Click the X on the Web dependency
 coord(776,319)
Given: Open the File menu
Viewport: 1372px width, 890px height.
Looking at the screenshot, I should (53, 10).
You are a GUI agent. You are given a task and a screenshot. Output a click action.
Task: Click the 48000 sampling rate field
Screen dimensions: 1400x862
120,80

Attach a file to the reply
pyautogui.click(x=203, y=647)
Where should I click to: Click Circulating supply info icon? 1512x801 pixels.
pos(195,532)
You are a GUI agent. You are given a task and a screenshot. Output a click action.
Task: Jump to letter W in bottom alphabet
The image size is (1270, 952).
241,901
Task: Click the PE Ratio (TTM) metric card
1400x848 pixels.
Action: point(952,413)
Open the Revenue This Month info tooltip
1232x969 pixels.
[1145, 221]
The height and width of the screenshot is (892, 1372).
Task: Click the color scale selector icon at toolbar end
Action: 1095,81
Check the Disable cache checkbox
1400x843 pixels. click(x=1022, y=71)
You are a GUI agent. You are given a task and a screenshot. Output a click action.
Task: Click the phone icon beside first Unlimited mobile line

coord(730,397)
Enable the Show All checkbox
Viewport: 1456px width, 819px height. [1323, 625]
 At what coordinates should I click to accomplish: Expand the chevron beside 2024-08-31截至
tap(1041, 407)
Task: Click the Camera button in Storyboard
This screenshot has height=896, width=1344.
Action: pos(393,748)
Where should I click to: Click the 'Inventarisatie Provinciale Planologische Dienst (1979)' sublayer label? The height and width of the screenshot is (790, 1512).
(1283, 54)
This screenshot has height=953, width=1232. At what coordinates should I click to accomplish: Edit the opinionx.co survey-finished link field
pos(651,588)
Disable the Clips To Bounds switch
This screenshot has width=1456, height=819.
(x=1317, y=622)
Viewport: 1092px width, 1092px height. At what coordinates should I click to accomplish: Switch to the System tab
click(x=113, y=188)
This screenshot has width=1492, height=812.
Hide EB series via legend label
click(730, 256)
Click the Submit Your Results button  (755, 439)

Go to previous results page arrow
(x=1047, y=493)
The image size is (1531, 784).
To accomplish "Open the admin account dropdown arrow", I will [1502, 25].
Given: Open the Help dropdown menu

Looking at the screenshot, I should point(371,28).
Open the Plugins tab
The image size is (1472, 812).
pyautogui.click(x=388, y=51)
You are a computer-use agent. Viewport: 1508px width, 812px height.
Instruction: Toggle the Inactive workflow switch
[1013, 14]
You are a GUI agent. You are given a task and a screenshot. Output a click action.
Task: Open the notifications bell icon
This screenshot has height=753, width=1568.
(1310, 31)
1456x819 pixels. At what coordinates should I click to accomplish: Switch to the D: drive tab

**Problem**
Please copy every line of the material that contains the word "button".

**Task response**
Task: Click the Camera button in Storyboard
Click the Submit Your Results button  (755, 439)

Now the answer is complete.